## TASK OBJECTIVE
Once the line containing "Given: Click the Студент ВПО axis label" is found, set down that line and each one after it exactly, through the end of the entries.
········
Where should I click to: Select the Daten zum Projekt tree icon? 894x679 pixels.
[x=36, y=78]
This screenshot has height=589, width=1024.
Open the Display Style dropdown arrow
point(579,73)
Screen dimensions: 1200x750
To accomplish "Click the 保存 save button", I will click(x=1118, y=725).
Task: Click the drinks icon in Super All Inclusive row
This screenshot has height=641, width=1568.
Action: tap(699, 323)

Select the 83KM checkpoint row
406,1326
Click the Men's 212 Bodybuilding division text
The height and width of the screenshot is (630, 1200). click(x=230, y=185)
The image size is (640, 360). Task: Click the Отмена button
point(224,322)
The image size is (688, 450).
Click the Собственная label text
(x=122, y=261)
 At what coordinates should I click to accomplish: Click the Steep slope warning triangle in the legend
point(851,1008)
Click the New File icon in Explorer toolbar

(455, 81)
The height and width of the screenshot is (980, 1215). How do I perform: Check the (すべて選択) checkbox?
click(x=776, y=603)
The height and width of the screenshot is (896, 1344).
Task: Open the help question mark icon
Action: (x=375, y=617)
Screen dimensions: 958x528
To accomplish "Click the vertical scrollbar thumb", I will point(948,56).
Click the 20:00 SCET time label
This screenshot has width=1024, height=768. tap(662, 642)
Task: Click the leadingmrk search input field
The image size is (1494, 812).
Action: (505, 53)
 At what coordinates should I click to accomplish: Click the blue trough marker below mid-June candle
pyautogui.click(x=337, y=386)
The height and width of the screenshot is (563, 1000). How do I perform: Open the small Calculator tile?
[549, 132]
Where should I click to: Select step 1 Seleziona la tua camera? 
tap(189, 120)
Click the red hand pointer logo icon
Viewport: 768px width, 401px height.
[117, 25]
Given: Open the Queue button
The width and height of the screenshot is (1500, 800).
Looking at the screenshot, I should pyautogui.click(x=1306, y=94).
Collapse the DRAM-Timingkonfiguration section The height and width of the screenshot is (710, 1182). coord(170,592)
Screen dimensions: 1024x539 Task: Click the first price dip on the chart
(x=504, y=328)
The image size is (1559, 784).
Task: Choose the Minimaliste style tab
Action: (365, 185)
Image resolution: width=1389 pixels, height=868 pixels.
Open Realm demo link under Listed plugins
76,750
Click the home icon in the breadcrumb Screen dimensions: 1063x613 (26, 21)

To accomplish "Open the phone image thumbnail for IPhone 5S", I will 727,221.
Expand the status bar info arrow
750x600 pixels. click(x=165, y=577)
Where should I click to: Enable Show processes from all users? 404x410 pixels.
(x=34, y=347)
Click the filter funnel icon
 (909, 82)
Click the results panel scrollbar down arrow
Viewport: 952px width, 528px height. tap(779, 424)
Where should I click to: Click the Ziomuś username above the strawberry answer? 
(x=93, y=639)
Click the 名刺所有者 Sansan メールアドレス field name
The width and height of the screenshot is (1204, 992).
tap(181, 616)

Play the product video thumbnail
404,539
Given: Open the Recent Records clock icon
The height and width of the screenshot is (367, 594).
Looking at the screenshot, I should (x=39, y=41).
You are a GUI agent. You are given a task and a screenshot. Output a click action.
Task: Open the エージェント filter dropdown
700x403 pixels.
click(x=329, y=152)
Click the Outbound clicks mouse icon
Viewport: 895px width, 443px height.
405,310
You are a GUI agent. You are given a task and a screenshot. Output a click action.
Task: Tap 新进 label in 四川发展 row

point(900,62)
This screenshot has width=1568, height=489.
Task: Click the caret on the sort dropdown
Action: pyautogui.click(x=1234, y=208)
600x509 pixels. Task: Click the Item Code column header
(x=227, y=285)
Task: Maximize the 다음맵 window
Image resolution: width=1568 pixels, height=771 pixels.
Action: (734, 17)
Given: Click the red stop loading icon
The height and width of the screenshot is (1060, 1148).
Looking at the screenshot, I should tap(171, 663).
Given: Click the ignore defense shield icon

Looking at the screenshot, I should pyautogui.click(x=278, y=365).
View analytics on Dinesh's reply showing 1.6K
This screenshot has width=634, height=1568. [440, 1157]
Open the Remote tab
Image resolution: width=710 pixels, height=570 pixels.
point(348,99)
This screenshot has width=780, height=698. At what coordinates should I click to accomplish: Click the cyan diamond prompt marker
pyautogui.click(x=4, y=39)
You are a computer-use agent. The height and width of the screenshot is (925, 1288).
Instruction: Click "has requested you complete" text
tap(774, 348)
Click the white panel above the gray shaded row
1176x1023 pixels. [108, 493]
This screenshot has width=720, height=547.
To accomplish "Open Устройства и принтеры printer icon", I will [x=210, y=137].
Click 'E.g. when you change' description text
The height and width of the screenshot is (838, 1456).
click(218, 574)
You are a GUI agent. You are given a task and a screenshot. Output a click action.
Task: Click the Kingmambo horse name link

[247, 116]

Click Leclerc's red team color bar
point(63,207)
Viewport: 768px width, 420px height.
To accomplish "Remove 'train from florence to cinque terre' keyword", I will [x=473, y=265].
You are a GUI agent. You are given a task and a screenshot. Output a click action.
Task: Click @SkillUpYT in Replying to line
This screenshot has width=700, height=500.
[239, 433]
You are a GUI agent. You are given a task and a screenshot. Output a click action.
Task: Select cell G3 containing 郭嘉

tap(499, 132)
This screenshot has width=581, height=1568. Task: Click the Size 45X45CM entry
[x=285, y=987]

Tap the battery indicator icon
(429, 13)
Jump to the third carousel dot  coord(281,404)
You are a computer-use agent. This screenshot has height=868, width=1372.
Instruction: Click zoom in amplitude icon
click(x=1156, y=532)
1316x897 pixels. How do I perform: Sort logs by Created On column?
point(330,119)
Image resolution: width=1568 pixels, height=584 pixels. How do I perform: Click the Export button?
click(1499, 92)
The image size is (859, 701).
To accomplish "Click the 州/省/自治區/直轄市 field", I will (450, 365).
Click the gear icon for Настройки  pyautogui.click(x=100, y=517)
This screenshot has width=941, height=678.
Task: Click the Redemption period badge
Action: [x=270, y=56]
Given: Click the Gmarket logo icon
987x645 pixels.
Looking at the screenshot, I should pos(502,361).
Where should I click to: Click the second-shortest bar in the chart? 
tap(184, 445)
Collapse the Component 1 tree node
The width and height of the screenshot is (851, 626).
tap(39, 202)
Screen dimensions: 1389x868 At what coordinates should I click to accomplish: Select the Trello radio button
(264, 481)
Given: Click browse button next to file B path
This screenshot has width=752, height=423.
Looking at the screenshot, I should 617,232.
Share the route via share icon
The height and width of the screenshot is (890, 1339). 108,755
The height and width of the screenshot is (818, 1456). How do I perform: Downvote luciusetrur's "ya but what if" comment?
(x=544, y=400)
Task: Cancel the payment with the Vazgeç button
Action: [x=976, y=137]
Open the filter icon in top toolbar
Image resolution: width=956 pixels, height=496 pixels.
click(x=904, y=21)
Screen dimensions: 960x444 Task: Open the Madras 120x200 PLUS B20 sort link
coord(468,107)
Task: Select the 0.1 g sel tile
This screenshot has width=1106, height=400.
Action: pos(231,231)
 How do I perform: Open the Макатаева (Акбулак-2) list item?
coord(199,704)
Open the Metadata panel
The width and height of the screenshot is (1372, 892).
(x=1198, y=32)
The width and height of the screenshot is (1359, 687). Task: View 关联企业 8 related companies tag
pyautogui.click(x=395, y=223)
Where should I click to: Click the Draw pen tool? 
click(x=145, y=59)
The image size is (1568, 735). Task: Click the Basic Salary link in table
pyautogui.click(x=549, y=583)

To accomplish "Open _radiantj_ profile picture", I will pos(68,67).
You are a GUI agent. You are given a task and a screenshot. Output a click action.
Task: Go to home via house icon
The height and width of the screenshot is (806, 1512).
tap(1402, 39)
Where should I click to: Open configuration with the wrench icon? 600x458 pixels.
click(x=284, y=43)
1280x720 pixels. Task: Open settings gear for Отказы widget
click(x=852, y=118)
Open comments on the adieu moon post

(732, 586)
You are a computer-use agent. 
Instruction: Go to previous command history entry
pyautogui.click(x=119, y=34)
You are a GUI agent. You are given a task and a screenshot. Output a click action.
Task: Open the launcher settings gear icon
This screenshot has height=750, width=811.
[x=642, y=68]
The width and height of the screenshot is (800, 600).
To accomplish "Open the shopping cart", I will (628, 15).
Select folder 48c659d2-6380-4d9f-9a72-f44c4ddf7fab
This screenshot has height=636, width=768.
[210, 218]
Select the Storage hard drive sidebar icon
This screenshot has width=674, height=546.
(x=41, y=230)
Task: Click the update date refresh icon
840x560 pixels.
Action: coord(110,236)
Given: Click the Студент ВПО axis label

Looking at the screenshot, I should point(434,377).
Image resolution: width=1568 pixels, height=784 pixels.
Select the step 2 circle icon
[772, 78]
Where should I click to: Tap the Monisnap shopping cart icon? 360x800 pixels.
········
## RESPONSE TO THIS TASK
Given: Click the Студент ВПО axis label

Looking at the screenshot, I should point(434,377).
Image resolution: width=1568 pixels, height=784 pixels.
Select the step 2 circle icon
[772, 78]
Where should I click to: Tap the Monisnap shopping cart icon? 360x800 pixels.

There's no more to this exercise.